Congress, working closely with President Andrew Jackson and Vice President Martin Van Buren, presidential candidate in the 1836 election, hoped to avoid war with Mexico. While the Texans under Sam Houston’s leadership had won their fight for independence and had even captured General Santa Anna during the fray, Mexico refused to acknowledge the region’s autonomy and refuted their independence. If the U.S. Congress approved the Texas application for statehood while it was being claimed as a Mexican territory, war was almost inevitable. Jackson and Congress hoped to avoid that scenario.
Fast-forward to the Tyler administration in 1843. (We’ll come back later and talk about the Van Buren administration and the one-month presidency of William Henry Harrison.) John Tyler, Virginian and vice president during William Henry Harrison’s presidency, was not tied closely to either political party and decided to strike out on his own sense of destiny by supporting Texas statehood. What was his motivation? While he was a Southerner and pro-slavery, he knew that the British government was acting as a mediator between the Texans and Mexico. The Brits had outlawed slavery in the early 1830s, and Tyler feared that any compromise recognizing Texas independence might include an “anti-slavery” clause.
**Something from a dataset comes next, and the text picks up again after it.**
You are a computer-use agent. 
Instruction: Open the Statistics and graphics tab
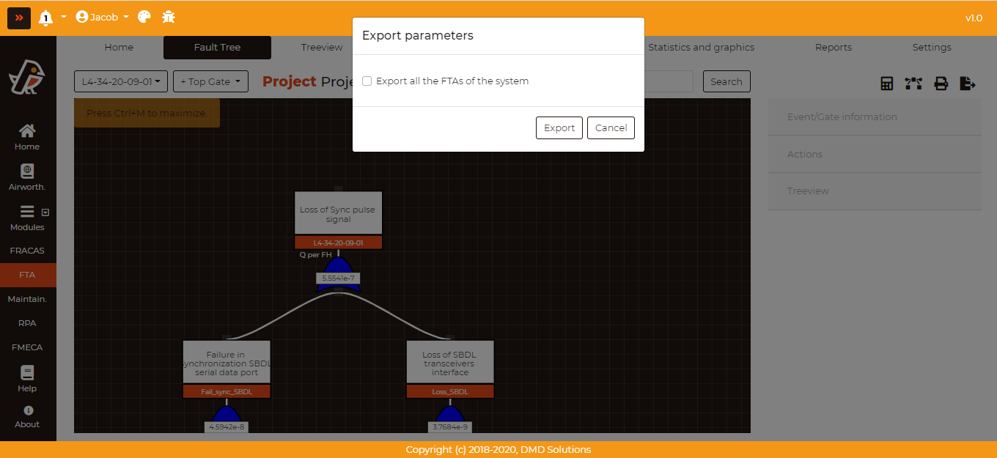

It was time to act on statehood. Or, so President Tyler believed.
The secret negotiations about Texas statehood did not remain secret, and the presidential election of 1844 began fraught with sectionalism. In a compromise to secure an electable candidate, Speaker of the House James Knox Polk of Tennessee was drafted as a “dark horse” for the Democrat nomination in May 1844. Polk supported Texas annexation, but he was also considered a reasonable, intelligent leader by leaders on both sides of the aisle. Even if the quickly disappearing Whig Party scions disagreed with him, they considered him the best option in a situation where they would have little input.
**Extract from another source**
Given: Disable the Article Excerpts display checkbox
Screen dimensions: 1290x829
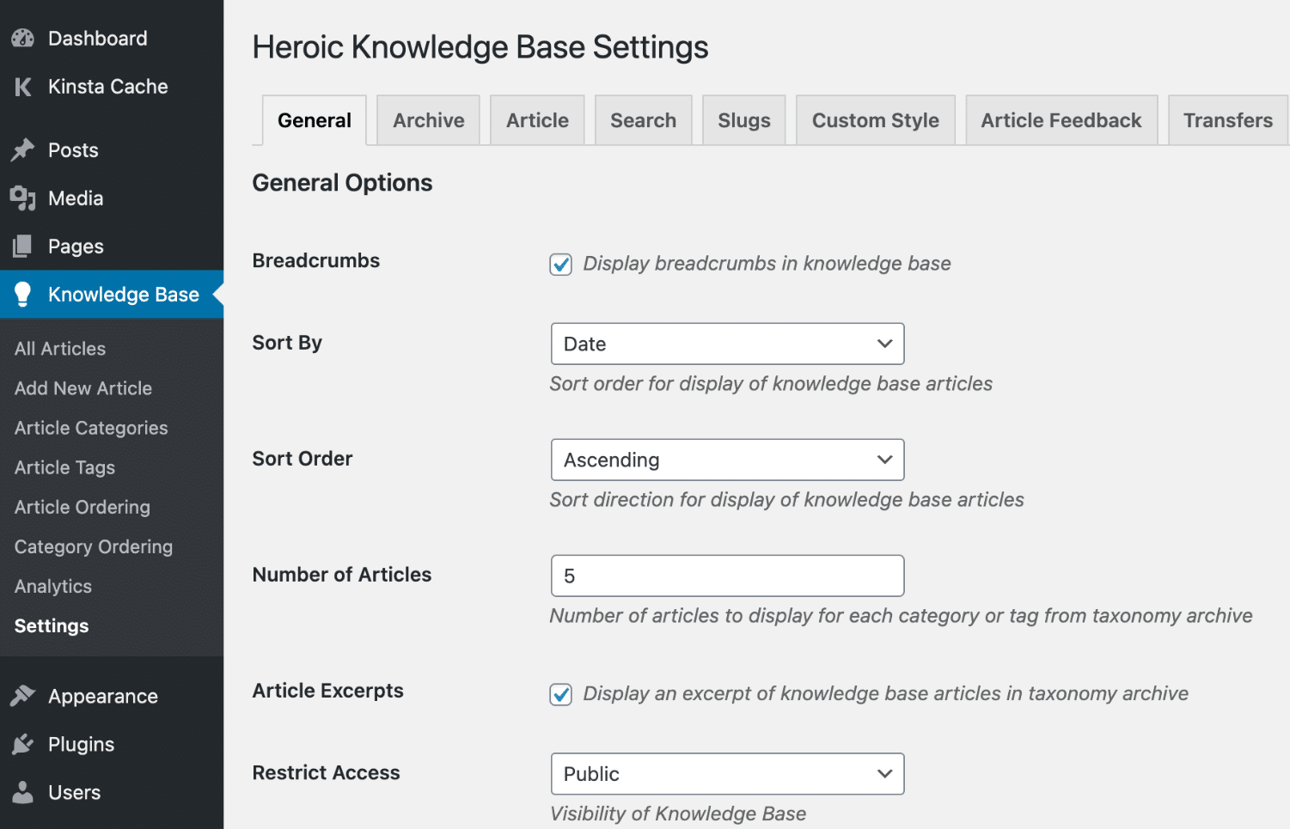Looking at the screenshot, I should pos(559,694).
But they would not go quietly.
In a final shot, fired the following month, the Senate, with its Whig majority, rejected Tyler’s recommendation on Texas admission. When Polk narrowly defeated Whig Henry Clay in the fall election, Tyler pushed for a new vote. Was it a lame-duck attempt to gain immortality? Perhaps. Tyler’s brilliance was in advocating that the House and Senate simply add Texas by an amended bill, requiring a simple majority, instead of by treaty, requiring a two-thirds vote. The bill passed easily in the House and by a very narrow majority in the Senate. It allowed President Polk to either immediately annex Texas or request amendments to the legislation.
Tyler signed the annexation bill on March 1, 1845, and sent the signed bill to the Texas legislature. James K. Polk took the oath of office at noon on March 4, and he encouraged Texas to “apply” for statehood. The Texans, in a vote of popular sovereignty, approved the process, and Polk signed the bill approving Texas as the 28th state later that year. It became official on February 19, 1846.
And war with Mexico erupted in April.